Doğru zamanda doğru yerde olmak çok önemli iki faktördür. Bu tür araştırmaların ortaya konulduğu bir zamanda yaşamak, bu bilgileri arayan biri için çok önemlidir. Doğru yerde olmak ise, benim yaşadığım yer ve yaptığım iş ile ilgili bir konuydu. Mesleğim bu konuda bir değerlendirme yapmak için çok uygundu; çünkü
- hem yeryuvarında hayatın oluşum ve gelişimlerini zamana göre araştıran biriydim,
- hem de taşıyla toprağıyla yeryuvarının litosferi, hidrosferi, atmosferi ve biyosferinin zaman içinde nasıl değişip-dönüştüğünü araştıran bir mesleğim vardı.
Bu nedenle “zaman” kavramını en iyi anlayıp-yorumlayan biriydim. Fizik, genetik nörofizyoloji gibi bilim dallarında yukarıda belirtilen yenilikler gerçekleşirken, bu araştırmaları takip eden ve hayatın anlamını yakalamaya çalışan biri olarak, atalarımızın hayatın neden doğum-ölüm döngüsü üzerine oturtulduğunu anlayamadıklarının farkına vardım.
Sorun, “zaman” kavramının tanım ve anlamında yatıyordu.
HAYAT = Ömür; ömür ise ZAMANın bir dilimidir. Zaman kavramının sırrını çözen, hayatın sırrını da çözmüş olur. Mesleğim gereği ZAMAN’nın ne olduğunu çözen bir bilim adamı olarak, atalarımızın bu kavramı tamamen yanlış yorumladıklarını ve bu yanlış yorumu geleneklerle nesilden nesile aktararak, insanlığı hatalı bir hayat anlayışına sürüklediklerinin farkına varan biriyim.
Dinamik sistemde oluşturucu güç, çevreyle sürekli etkileşim içindedir, çevredeki değişimlere göre kendisini değiştirir.


DOM'a-GİRİŞ

Halkımızın genelde kitap-okuma alışkanlığı olmadığı istatiksel verilerle saptanmıştır. Diğer taraftan, toplumsal hayat sistemimizin düzeltilmesi, bilgili olmakla mümkündür. Toplum hayatı, doğadaki genel hayat sistemi oluşumunun bir devamıdır. Bu nedenle insanlarımızın toplumsal hayat-sistemlerini oluşturabilmeleri için gerekli bir doğal sistem bilgisine sahip olmaları şart ve gereklidir. Bu amaçla, Doğadaki Dinamik Oluşum Mekanizması (DOM) bilgilerini, küçük parçalara bölerek ilgilenenlere ve merak edenlere iletmek amacıyla DOM-1 ile başlayıp, DOM-2, 3, gibi birbirini takip edecek kısa bölümler halinde duyurmanın yararlı olacağını umuyorum.

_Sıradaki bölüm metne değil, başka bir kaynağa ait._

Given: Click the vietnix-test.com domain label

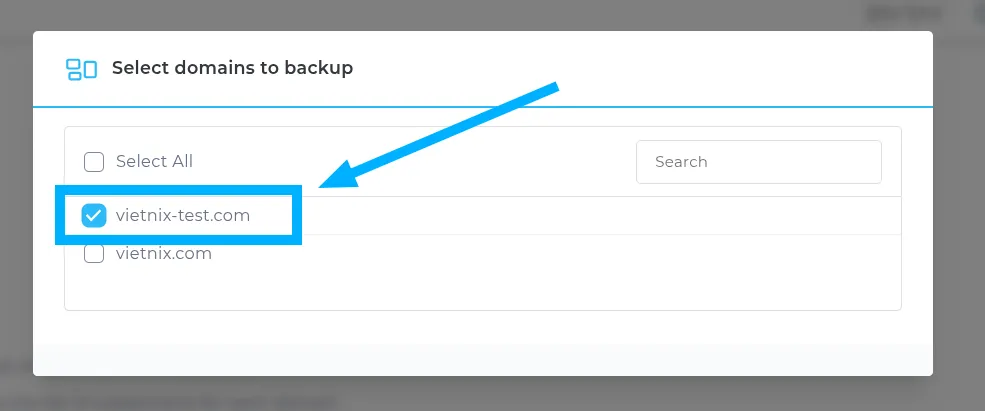Looking at the screenshot, I should click(x=183, y=215).
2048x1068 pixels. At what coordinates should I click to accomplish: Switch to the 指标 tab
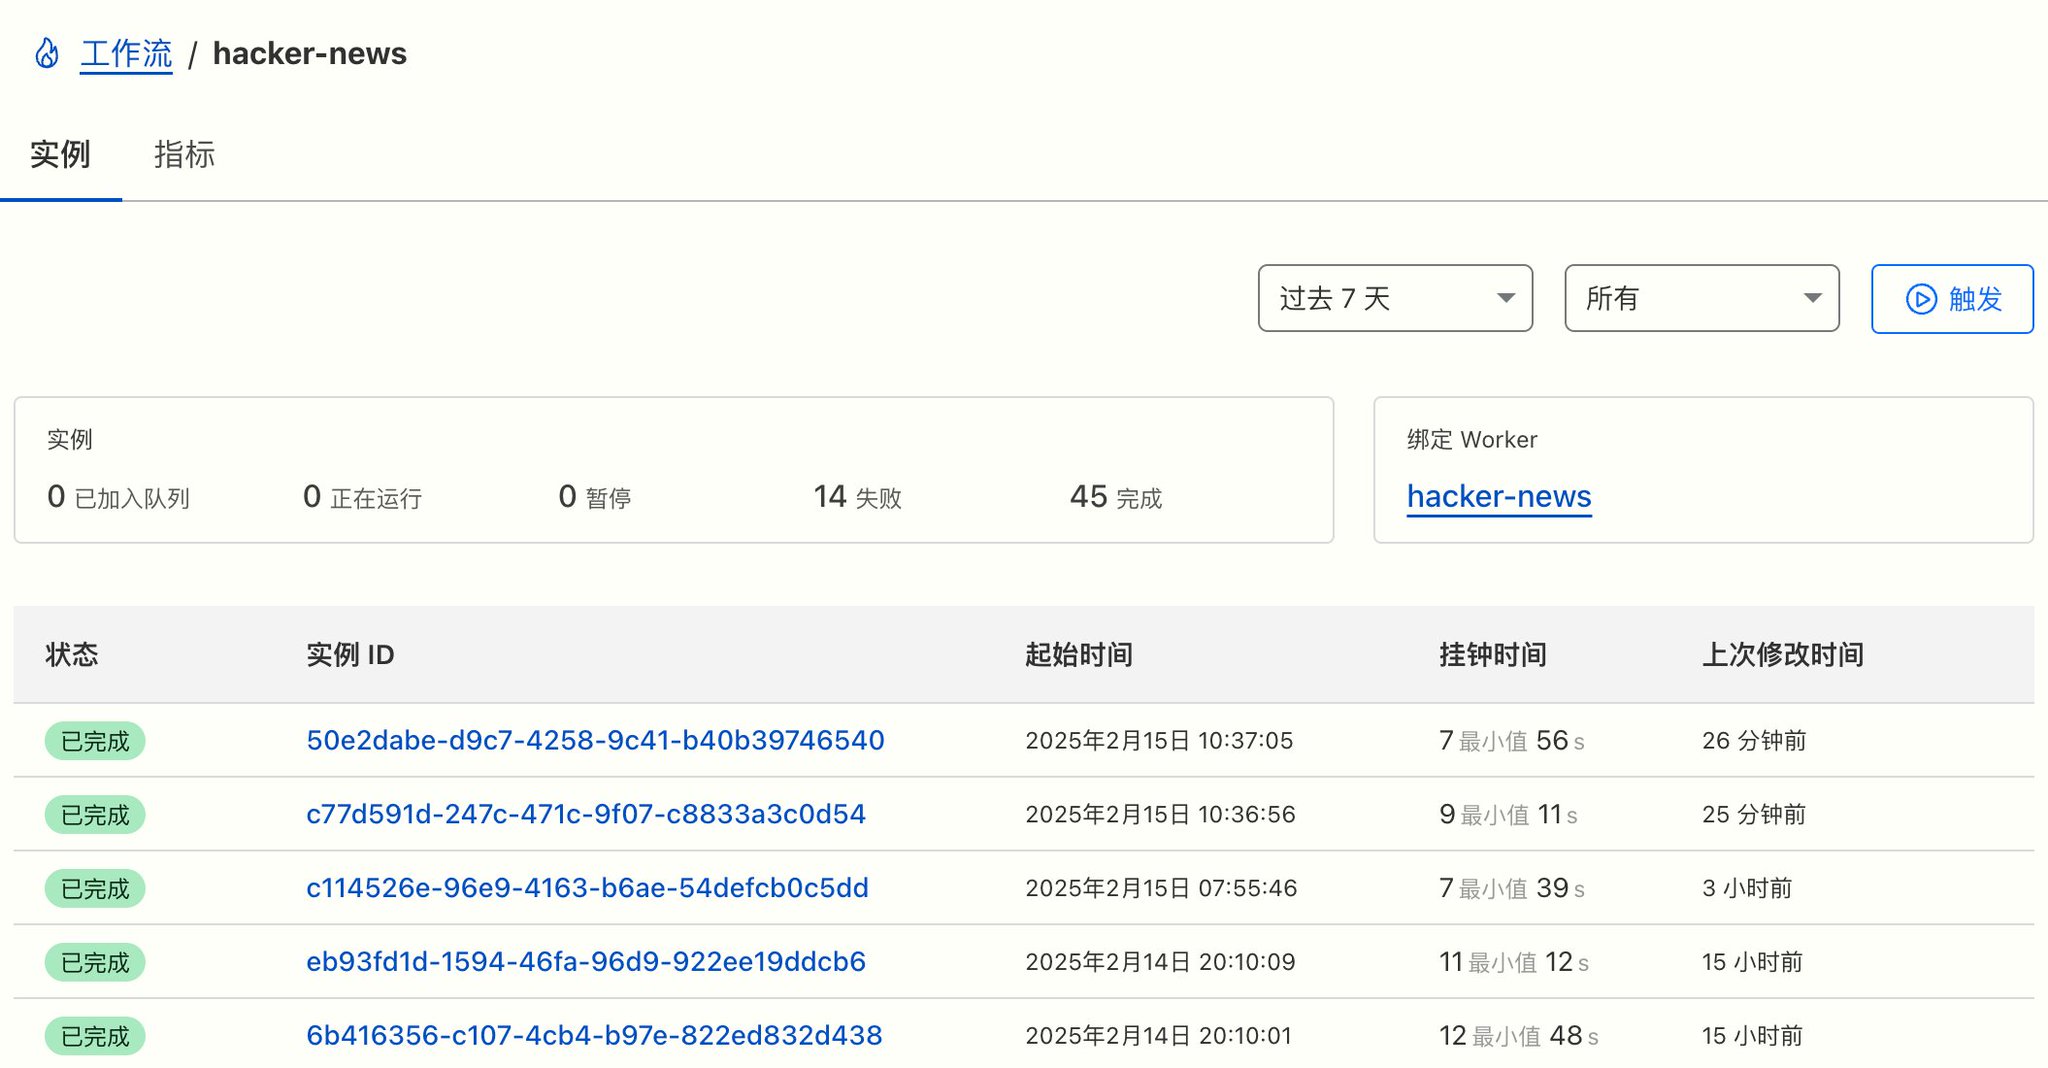(184, 155)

Amaç, bir toplumsal-uzlaşma metni oluşturmaktır. Yazdıklarım hakkında görüş bildirmek ve konuyu tartışmak isteyenlere baştan söyleyeceğim şudur:

Yazdıklarımda hiç hata yoktur iddiasında değilim. Ama genel hattı ile DOM-görüşünün doğru olduğuna inanıyorum, çünkü doğa dinamik sistemlidir, yani sürekli bir değişim-dönüşüm söz konusudur. Ve DOM görüşü bu değişim-dönüşümlü sisteme dayalı bir hayat görüşüdür. Geleneksel hayat görüşleri ise statik, yani yaratıcının yarattığı şekliyle aynen devam eden, bir evrimleşme olmayan bir sistemlidir, bu nedenle toplumsal sorunlarımızın oluşmasına neden olmaktadır.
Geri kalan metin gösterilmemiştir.